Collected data
==*==

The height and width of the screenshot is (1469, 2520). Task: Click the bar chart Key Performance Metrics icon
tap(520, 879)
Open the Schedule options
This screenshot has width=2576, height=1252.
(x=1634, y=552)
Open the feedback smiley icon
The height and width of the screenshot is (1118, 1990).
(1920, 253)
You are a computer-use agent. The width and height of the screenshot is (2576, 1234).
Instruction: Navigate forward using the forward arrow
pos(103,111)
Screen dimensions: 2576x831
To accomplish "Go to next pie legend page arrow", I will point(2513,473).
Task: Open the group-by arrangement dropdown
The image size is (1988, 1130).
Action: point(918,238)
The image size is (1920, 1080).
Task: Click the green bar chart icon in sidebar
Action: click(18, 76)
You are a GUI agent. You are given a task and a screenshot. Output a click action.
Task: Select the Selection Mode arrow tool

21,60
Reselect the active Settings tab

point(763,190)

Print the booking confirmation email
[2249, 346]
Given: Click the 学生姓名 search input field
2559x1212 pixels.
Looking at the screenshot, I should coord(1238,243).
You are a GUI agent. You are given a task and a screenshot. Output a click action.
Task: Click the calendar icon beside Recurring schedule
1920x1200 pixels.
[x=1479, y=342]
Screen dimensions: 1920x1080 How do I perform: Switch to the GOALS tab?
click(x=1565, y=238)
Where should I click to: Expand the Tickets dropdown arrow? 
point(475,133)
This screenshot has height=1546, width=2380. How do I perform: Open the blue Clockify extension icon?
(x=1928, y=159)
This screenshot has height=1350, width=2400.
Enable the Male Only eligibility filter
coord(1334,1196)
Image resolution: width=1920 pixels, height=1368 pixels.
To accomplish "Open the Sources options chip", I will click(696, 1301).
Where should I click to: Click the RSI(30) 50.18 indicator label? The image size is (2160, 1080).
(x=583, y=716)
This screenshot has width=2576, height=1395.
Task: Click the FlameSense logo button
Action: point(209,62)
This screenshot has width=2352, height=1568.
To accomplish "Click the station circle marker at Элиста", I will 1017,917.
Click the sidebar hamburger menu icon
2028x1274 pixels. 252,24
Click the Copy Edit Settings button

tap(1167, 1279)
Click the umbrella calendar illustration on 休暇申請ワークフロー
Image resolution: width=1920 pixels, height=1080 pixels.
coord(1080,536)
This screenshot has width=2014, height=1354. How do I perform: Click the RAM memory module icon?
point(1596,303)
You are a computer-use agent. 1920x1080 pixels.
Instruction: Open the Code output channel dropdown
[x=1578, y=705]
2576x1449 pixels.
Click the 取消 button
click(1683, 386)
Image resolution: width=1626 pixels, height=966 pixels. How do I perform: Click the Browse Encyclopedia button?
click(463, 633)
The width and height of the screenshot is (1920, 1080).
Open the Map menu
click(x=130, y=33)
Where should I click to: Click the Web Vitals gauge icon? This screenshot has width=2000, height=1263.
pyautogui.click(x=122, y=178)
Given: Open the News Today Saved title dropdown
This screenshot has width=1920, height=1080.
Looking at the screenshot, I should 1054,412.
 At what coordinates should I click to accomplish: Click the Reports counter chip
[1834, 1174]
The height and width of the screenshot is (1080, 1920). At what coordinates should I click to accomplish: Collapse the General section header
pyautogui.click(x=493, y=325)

==*==

__Assignment__. Nothing but a number is expected here: how many lines above include the string "agent".

__Output of the exercise__. 4